We have possibly found a donor from the FSDW site and are meeting him for the first time today! He has told us that he has regular sexual health tests but when we asked him for documents he said that he gets his results over the phone. He has the tests done at a clinic in north london so we are going to ask him to ask the clinic for previous records and results, especially for HIV as we know that you need to wait 6 months inbetween tests. Our plan is to see his previous results and get another set done so we are sure he is clear of everything. We are worried that he may provide us with false documents (I know this sounds paranoid but we have never done this before and we don't know the donor) so was wondering how you could get this checked out? Should the clinic have stamped the documents so we know they are real? Has anyone else been in the same situation, how did you do it? 

Many thanks. 

Brazil


----------



## snagglepat (Sep 13, 2004)

If he asks his clinic then he should have no problem getting print outs of the results. Our donor knew he'd have to show his results to us so asked at the time he went for his tests. I think he had to pay a couple of quid for the print outs but it wasn't a problem. They were printed with his name and the details of the clinic - his sperm count tests were too, though that was a different clinic. Of course there is always a chance they could have been forged but the relationship with a known donor is much more complicated than that and the trust has to be absolute. If we didn't feel we could trust him on those documents we wouldn't have trusted him on other things and lack of trust on any front would have been enough to end the relationship.

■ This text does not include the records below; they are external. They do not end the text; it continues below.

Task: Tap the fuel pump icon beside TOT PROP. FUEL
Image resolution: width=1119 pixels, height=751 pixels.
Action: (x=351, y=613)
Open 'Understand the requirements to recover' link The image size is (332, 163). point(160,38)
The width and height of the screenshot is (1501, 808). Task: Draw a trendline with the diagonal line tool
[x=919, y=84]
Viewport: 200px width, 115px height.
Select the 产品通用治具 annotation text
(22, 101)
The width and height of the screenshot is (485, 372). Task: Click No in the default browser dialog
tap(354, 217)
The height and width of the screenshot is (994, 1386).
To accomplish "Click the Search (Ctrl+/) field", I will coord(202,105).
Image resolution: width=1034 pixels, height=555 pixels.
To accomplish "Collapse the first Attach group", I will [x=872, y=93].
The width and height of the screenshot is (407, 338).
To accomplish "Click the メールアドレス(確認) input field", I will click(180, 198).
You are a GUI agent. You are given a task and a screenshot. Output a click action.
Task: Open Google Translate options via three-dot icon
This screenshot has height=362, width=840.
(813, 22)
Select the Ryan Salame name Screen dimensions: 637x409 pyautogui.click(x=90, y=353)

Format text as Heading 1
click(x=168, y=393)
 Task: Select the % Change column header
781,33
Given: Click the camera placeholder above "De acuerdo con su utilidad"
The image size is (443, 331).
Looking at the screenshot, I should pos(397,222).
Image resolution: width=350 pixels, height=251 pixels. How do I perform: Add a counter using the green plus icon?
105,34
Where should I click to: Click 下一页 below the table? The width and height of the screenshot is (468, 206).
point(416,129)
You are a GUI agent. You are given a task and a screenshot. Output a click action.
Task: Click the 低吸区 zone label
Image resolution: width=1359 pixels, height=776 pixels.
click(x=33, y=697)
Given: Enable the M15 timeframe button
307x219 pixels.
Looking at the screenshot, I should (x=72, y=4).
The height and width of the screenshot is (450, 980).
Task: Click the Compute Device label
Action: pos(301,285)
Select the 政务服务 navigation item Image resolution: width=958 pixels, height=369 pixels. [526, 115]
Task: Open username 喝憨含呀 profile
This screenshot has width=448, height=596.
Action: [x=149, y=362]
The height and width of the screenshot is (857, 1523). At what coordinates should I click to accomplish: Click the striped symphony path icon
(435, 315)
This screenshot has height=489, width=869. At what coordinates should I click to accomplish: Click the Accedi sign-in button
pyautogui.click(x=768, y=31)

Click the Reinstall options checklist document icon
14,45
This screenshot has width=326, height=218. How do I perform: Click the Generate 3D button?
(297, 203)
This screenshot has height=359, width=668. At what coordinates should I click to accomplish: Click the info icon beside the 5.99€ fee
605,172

The clinic won't give the results out to anyone else due to patient confidentiality so short of going with him to get the results you will have to rely on trust on that front. The other option would be to go to the same clinic for tests yourself and get a print out of the results so that you know what the print outs should look like, but that's a bit drastic really, and if, when you meet him, you don't feel you can trust him on that front then you really need to consider whether he's the right donor for you at all.

Good luck with it. I remember meeting our donor for the first time really clearly. The pub we had planned to meet in was shut so we ended up drinking coffee in a nearby McDonald's and looking at al his personal paperwork in there. Bizarre. 

Gina. x


----------



## Valhalla (May 25, 2006)

The NHS GUM Clinic will issue the donor a letter confirming that all the relevant STD tests were carried out and on what date. The donor would need to request the letter at the time of his initial examination.
The current cost for the letter is £20.00, which the recipient would normally be happy to pay for. 

Don't rely on the donor telling you that he got the 'All Clear' via a phone call or sms message.........you need the reassurance.


----------



## ♥JJ1♥ (Feb 11, 2006)

I am involved in the running of a sexual health clinic and we routinely have an automated telephone system of results to pts, but any pt can contact the health advisor for discussion or results, we don't get paper copies of results in the hospital anymore (most don't) but you can get a computer print out with hospital details of the pt and all the results, I print mine off for the clinic and all it says is 'confidential for internal hospital communication' but it is possible.  Also pts do have the option of collecting their results! and this is free I went to a clinic in central London for my own but my own clinic will also print pt results.

DOn't rely on a donor telling they are all clear.
L x


----------



## Valhalla (May 25, 2006)

I asked for an official letter headed paper showing that I was STD free, but I imagine it differs throughout the country!

Don't take any risk girls..........


----------